B’way legend and gay icon Patti LuPone brings her powerful pipes to Dallas

concerts-1ARNOLD WAYNE JONES  | Life+Style Editor
jones@dallasvoice.com

You might not have seen her name above the title on a movie or welcomed her every week into your house via the boob tube, but when it comes to the stage, there are few contemporary performers who rival Patti LuPone.

“I’m not a movie actress — I think I’m a hard sell in the movies,” LuPone says matter-of-factly. (She is, however, about to shoot a film in New Orleans, playing  J-Lo’s mom.) While the Juilliard-trained actress has met her greatest success in musical theater, it’s her acting chops that have transformed songs like “Don’t Cry for Me Argentina” (from Evita — her first Tony Award) and “Rose’s Turn” (Gypsy — her second Tony). The latter was a career highlight: The most ferocious role for a woman ever written for an American musical. Two years after it closed, she’s still happy to talk about it.

“It was great,” she beams. “Arthur [Laurents, the director and writer] assembled a spectacular cast — we really were a triumvirate. I don’t think you can act alone. You need partners on stage.”

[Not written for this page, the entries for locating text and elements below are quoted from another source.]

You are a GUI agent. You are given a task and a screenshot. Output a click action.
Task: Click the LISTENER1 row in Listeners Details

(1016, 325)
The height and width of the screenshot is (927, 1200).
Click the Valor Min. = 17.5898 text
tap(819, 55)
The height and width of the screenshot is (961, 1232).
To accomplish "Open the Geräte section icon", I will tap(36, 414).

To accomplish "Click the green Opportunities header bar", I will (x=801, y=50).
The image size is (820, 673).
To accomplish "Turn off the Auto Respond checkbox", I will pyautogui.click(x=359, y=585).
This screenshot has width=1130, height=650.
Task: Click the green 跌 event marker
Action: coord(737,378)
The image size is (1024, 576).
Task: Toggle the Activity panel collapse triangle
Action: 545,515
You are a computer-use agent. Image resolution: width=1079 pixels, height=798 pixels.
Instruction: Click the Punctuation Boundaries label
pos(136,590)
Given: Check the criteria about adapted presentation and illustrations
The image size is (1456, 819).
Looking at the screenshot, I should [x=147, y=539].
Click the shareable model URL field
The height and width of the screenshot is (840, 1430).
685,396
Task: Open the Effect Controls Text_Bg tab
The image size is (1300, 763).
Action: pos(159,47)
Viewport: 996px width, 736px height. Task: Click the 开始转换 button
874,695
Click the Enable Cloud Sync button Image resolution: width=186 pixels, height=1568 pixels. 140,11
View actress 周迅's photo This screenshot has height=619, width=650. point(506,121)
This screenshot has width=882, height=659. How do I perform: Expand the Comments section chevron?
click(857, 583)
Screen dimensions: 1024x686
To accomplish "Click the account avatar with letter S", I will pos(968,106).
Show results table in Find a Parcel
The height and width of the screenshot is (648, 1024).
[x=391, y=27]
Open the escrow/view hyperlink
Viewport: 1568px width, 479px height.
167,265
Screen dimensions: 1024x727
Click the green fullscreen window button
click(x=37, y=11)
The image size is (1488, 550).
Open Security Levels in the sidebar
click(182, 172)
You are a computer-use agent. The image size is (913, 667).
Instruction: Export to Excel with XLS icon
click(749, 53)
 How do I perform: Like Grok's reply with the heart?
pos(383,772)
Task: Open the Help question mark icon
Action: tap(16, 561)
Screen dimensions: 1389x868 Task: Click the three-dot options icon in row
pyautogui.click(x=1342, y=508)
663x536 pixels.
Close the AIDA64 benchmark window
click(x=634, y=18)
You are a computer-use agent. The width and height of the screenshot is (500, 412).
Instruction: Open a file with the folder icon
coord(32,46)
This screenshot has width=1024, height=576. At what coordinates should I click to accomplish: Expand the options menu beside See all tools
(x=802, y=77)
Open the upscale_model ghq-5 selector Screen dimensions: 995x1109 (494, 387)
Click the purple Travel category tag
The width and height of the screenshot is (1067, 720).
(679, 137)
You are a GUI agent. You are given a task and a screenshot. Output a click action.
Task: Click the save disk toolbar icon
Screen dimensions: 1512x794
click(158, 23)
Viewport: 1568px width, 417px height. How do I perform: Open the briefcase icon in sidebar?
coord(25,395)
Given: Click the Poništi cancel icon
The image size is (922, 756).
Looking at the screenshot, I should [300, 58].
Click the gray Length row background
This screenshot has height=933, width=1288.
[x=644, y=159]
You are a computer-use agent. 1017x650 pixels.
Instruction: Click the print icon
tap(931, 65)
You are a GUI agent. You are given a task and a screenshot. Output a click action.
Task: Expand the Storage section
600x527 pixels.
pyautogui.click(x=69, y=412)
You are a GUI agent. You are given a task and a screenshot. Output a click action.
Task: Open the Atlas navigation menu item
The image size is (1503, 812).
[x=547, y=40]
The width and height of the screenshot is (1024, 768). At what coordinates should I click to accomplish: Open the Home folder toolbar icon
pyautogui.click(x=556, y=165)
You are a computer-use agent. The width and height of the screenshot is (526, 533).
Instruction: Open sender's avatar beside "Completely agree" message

That the production took place “was really done as a tribute to Arthur’s partner of 50 years, Tom Hatcher,: she says. “Tom had just died, and he’s the one who told Arthur to do West Side Story and Gypsy. Arthur agreed to do it basically to keep him alive. He wanted it to be different than the last one and really have an acted show.”

Although the entire principal cast won Tonys, Laurents did not.  “How could the director not win!” LuPone says, voice filling with outrage. You sense it’s such emotional readiness that has made her a Broadway icon.

LuPone brings that legendary power to the stage of the Meyerson this week, with what she calls a “piano and voice only” concert (no orchestra), titled Gypsy in My Soul. “It’s a collection of songs including some showtunes,” she says.

When an actress so identified with certain composers, especially Stephen Sondheim, performs in concert, she can run the risk of being compelled to perform songs that no longer interest her. That’s simply not the case with LuPone.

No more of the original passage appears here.